A core tenet of veganism is compassion. Indeed, a vegan diet is generally described as a diet that eliminates all foods of animal origin, such as meat, fish, dairy and eggs. Ethical vegans do so out of a desire to reduce the pain and suffering that consumer choices inflict upon sentient beings. However, ostrovegans defend their choice to eat bivalves such as oysters and mussels by pointing to the fact that these mollusks have no central nervous system. Their nervous system is incredibly rudimentary and has no centrality (meaning they have no brain), and they are incapable of forming thoughts or experiencing pain. Technically, this means that these animals are not sentient beings. In addition, given that oysters and mussels are mostly farmed, there is no issue of incidental harm or death of by-catch, whereby non-target species such as dolphins or turtles are caught in commercial fishing nets and often die as a result. In fact, the secondary death caused by farming oysters and mussels is far less significant than even harvesting plant crops, which unfortunately often causes the death of mice or insects. In short, ostrovegans believe that eating mussels and oysters is compatible with their commitment to a cruelty-free diet for these mollusks simply are not sentient and will not experience pain or suffering as a result of being cooked and eaten.
Another argument in favour of ostroveganism is that mollusks such as oysters and mussels are extremely nutrient dense as they provide a great source of Vitamin B12, iron, Omega-3s, vitamin D, Zinc and selenium – which are all nutrients of focus for vegans who may otherwise struggle to reach the RDI of these nutrients through diet alone if their diet is not appropriately planned. They are also high in protein while being extremely low in calories (on average, 6 oysters contain less than 50 calories). In addition, unlike many fish species, these mollusks contain only minimal amounts of mercury, making them safer options. Oysters are also well-known in popular culture for their aphrodisiac qualities, however the jury is still out on this one.

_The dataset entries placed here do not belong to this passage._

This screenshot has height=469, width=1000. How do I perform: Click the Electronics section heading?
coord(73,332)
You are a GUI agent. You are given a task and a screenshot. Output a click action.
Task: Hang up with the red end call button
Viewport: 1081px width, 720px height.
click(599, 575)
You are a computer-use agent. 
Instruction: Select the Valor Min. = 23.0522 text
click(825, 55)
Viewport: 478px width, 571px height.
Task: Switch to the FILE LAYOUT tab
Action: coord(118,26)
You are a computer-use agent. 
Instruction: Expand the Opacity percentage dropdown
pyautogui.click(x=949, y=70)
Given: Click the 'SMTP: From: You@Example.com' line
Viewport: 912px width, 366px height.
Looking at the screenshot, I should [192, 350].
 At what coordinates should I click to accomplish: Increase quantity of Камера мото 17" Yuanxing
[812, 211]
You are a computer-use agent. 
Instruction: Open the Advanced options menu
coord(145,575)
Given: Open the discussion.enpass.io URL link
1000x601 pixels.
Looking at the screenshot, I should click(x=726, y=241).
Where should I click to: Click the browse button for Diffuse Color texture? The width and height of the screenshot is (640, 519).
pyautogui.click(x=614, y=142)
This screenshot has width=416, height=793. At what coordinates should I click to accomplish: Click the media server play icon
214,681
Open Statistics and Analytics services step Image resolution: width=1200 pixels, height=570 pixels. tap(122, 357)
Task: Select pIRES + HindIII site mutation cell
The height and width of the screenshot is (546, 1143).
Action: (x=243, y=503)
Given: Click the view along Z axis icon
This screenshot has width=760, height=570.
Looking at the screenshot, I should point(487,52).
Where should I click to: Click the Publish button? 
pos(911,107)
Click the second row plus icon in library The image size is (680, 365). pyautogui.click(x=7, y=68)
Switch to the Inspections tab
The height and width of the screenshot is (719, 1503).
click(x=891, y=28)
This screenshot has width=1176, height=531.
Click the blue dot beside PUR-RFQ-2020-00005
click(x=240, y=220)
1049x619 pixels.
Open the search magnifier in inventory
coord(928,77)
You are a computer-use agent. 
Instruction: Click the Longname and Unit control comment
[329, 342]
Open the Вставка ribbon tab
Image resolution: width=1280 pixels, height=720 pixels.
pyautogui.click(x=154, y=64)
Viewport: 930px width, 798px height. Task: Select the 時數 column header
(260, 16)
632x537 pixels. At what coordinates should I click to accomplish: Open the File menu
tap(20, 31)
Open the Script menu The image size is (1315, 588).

While oysters do contain cholesterol (92g of cholesterol in 6 Pacific oysters) if you’ve read The Proof is in the Plants dietary cholesterol affects our blood cholesterol much less than saturated and trans fats. These are the two components in our diet we want to really minimise our exposure to. Then, if someone has high cholesterol it arguably becomes important to also focus on reducing sources of dietary cholesterol as far as possible too. However, if your cholesterol is at a healthy level, and your diet is plant-exclusive, the addition of oysters in modest amounts is not going to significantly raise your risk of CVD. And if it means achieving nutritional adequacy (such as healthy levels of B12 and DHA) it may even lower your risk of CVD.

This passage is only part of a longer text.